TEMPO.CO, Bielefeld - Ketika sumber pangan lain sulit ditemukan, sejenis alga hijau ternyata dapat mengurai material tumbuhan lain dan mengonsumsinya sebagai makanan. Temuan studi baru ini mengejutkan, karena untuk pertama kalinya diketahui ada anggota kerajaan tumbuhan yang dapat memecah selulosa tumbuhan lain dan memanfaatkannya sebagai sumber energi. Selulosa adalah biopolimer yang memberikan kekuatan pada dinding sel tumbuhan.
Temuan itu dipublikasikan oleh Lutz Wobbe, peneliti di University of Bielefeld, Jerman dalam jurnal Nature Communications. “Studi kami adalah yang pertama kali mendemonstrasikan bahwa organisme yang mampu melakukan fotosintesis ternyata juga dapat mencerna selulosa,” ujarnya pada situs OurAmazingPlanet.

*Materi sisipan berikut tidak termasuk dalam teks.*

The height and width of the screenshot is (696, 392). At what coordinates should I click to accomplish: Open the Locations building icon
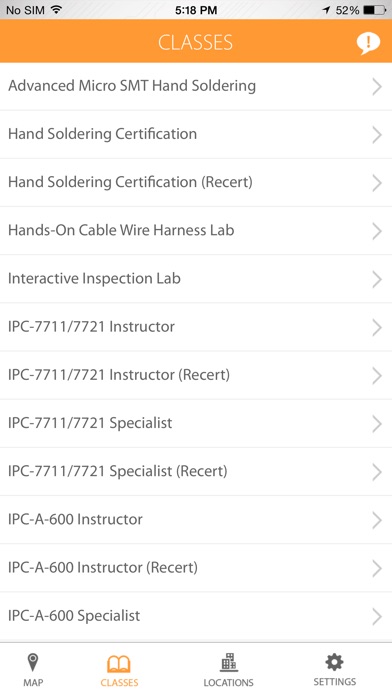tap(229, 662)
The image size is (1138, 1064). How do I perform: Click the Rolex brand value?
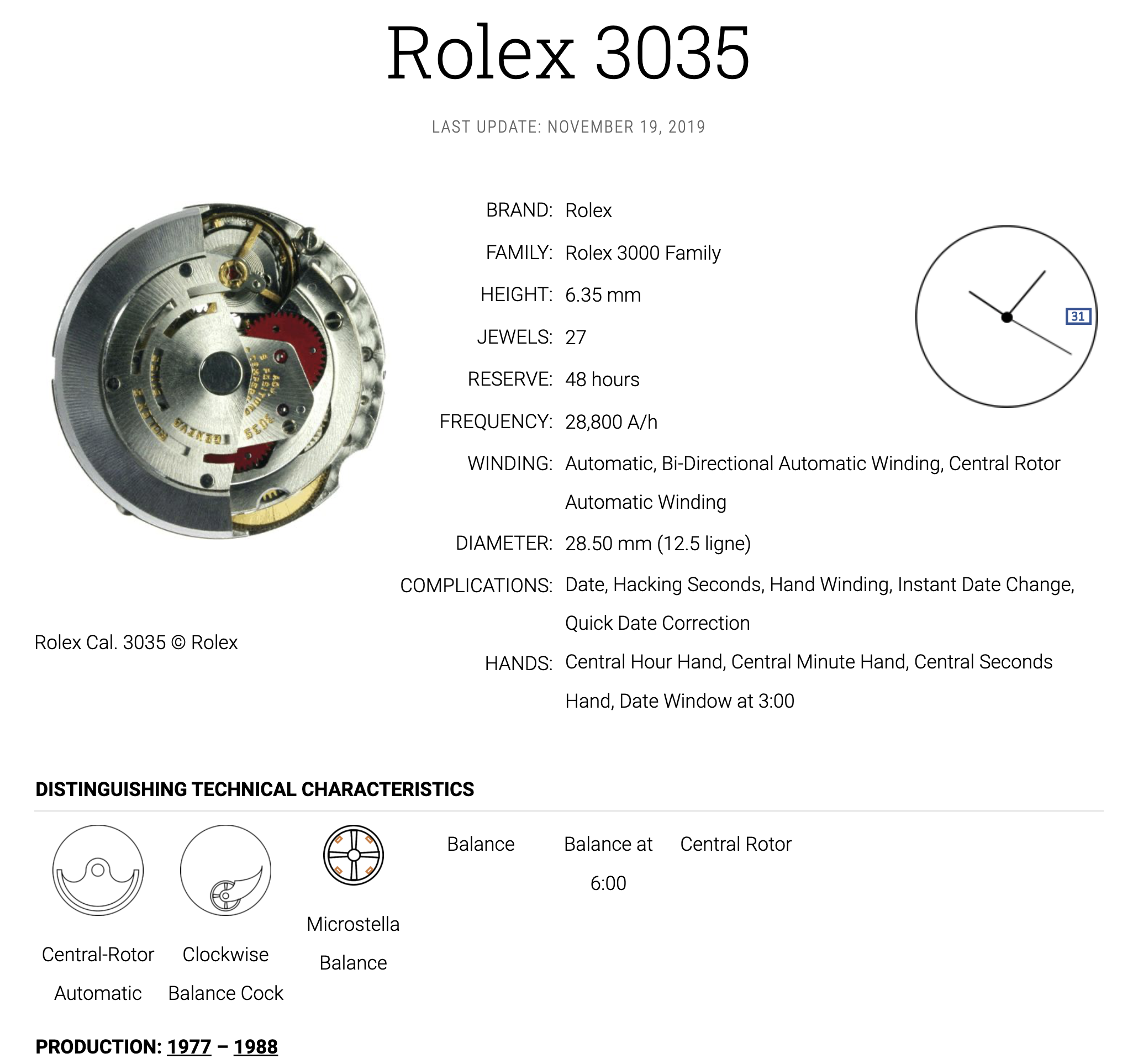[588, 210]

Trik ini akan amat berguna dalam produksi biofuel seperti ethanol selulosa karena proses itu membutuhkan enzim yang sangat mahal untuk mengurai selulosa dan mengubahnya menjadi gula sederhana sebelum dikonversi menjadi ethanol. Kemampuan itu juga bermanfaat untuk membuat biodiesel, karena C. reinhardtii mempu menghasilkan lemak yang dapat diubah menjadi bahan bakar.
“Ganggang itu dapat menghancurkan selulosa dengan mengeluarkan enzim selulase,” kata Wobbe. “Semula kemampuan itu dianggap hanya dimiliki oleh jamur, bakteri dan binatang.”
Christoph Benning, ahli biokimia di Michigan State University, menyatakan temuan itu sebenarnya tidak mengejutkan, namun belum pernah terlihat dengan jelas. “Saya tak bisa mengingat tumbuhan lain yang bisa menghancurkan selulosa dan menghasilkan gula,” kata Benning. Tidak terlalu mengagetkan, tapi saya belum pernah mendengar perilaku seperti itu.”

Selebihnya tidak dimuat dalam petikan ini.